Dürrenmatt und Brecht: Gemeinsamkeiten und Unterschiede im Hinblick auf das Theater

  1. Dürrenmatt grenzt sich wie Brecht vom klassischen Theater ab, wie es seit der Zeit des alten Griechen Aristoteles und bis zu Goethe und Schiller und darüber hinaus praktiziert worden ist.
  2. Brecht kritisierte vor allem die Bedeutung der Illusion für die sogenannte Katharsis: Die Zuschauer sollten in das Geschehen des Stücks so einbezogen werden, dass sie die Handlung fast am eigenen Leibe spüren.
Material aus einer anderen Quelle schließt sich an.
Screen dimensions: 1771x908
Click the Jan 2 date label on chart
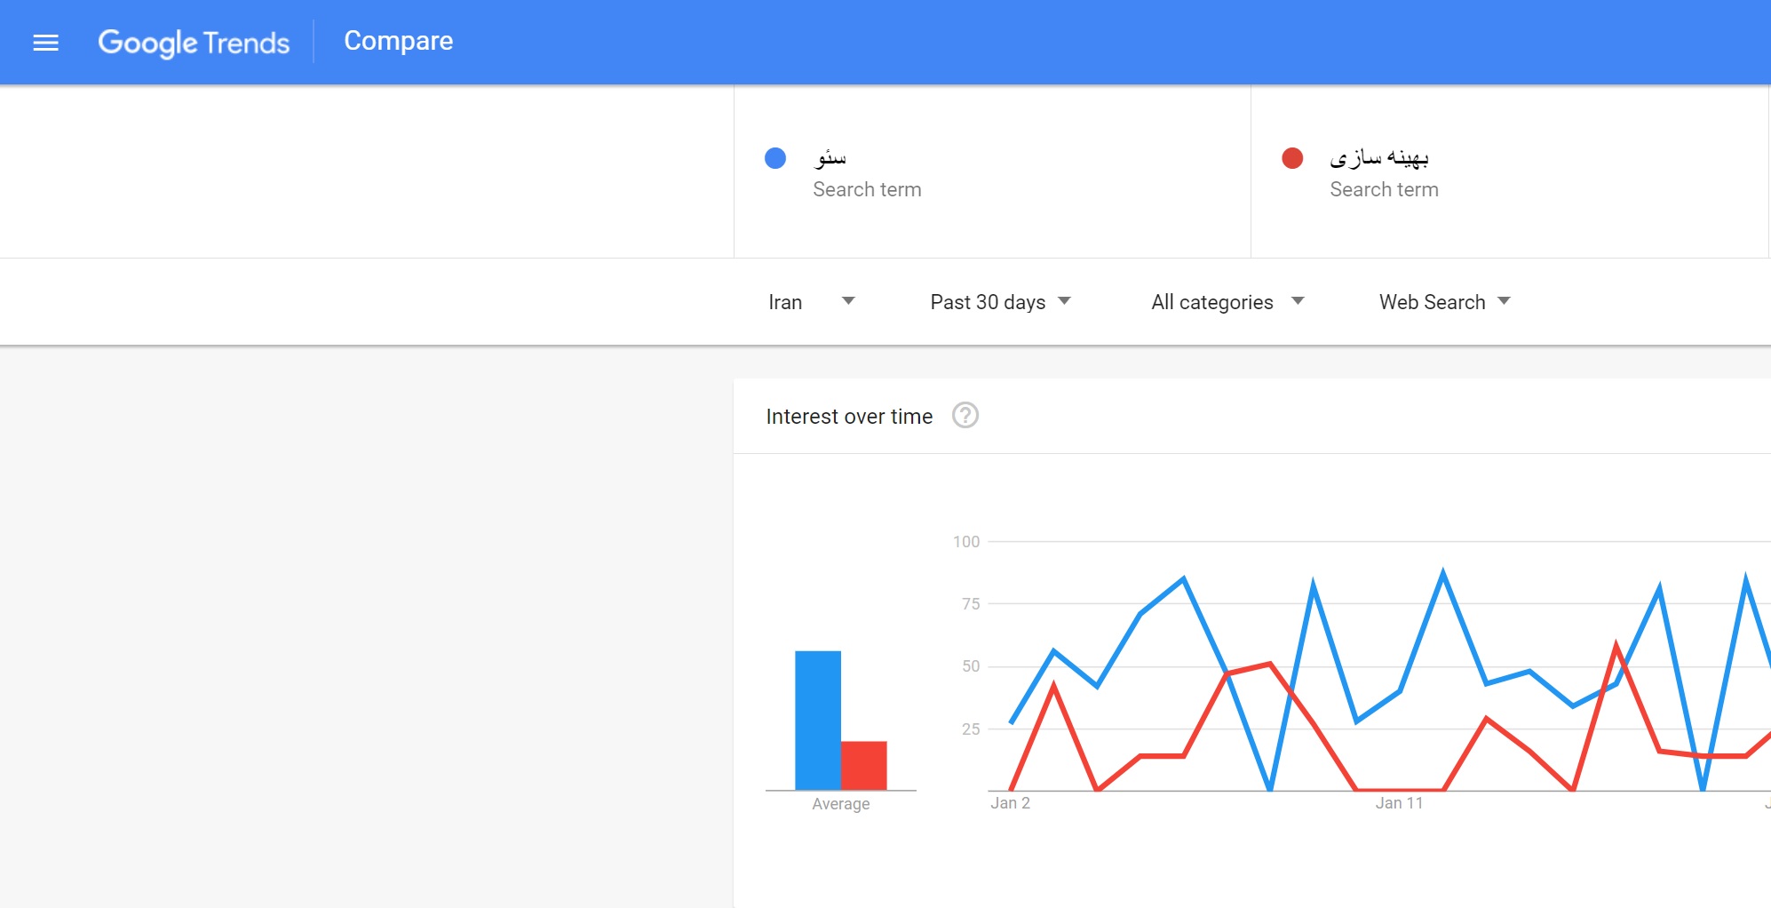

Deshalb die sogenannten drei Einheiten: In der Einheit der Zeit eines Tagesablaufs, in der Einheit des Ortes – ein Ortswechsel würde die Illusion stören – und natürlich die Einheit der Handlung, am besten auf den Helden fixiert, sei es direkt oder indirekt.
  3. Zu den „drei Einheiten“ kam noch die Idee der sog. „Fallhöhe“: Gemeint war damit, dass möglichst hohe Personen im Mittelpunkt stehen sollten. Wenn die nämlich Opfer ihres Schicksals wurden – wie etwa der Königssohn Ödipus, der später seinen Vater umbringt und als neuer König seine Mutter heiratet (beides tut er, ohne das Verwandtschaftsverhältnis jeweils zu kennen) – ist nach Meinung der klassischen Autoren nach Aristoteles, der Erschütterungseffekt noch größer.
  4. Dem setzte Brecht ein „episches Theater“ entgegen – eigentlich ein Widerspruch in sich, denn in einem Drama wird alles auf der Bühne gespielt und nicht erzählt. Jetzt kommen kommentierende und kontrastierende Elemente als Verfremdungseffekte hinzu und sollen den Zuschauer aus seinem „Besoffensein“ – so formulierte es in etwa Brecht – herauslösen und zum Nachdenken bringen.
  5. Am deutlichsten wird das am Schluss des „Guten Menschen von Sezuan“, wo ausdrücklich gefordert wird, dass die Zuschauer sich selbst ein gutes Ende ausdenken sollen.
  6. Real war es bei Brecht in seinen sog. „Lehrstücken“ aber immer, dass die Zuschauer natürlich das am Ende denken sollten, was Brecht im Stück angelegt hatte. Ein klassischer Fall von „Intentionalität“, was ja bedeutet, dass alles auf bestimmte Zielpunkte zuläuft.
  7. Dürrenmatt nahm Ideen von Brecht auf – man denke an die Verfremdungseffekte in „Die Physiker“, das seltsame Vorwort, das genauso seltsame Verhalten des Inspektors bei seinen Ermittlungen und ähnliches mehr.
    Beim Vorwort kann man gut als Beispiel nehmen, wie über die ermordete Krankenschwester gesprochen wird:
    Sie „liegt auf dem Parkett, in tragischer und definitiver Stellung“ (13).
    Hier merkt man deutlich, wie es ganz offensichtlich mehrere Ebenen gibt – und eben auch eine des Kommentars.Besonders wendet er sich gegen die aristotelische Vorstellung des großen Helden. Für ihn gibt es so was in den komplexen Verhältnissen unserer Zeit nicht mehr.
  8. Der entscheidende Unterschied besteht darin, dass Dürrenmatt tatsächlich jede „Lehre“ aus dem Stück heraus offenlässt – ja noch viel schlimmer: Es scheint überhaupt keine zu geben – außer den kargen Andeutungen in den „21 Punkten zu den Physikern“. Dürrenmatt begnügt sich damit, eine groteske Welt darzustellen, in der die auf groteske Weise scheitern, die doch eigentlich das Gute wollten.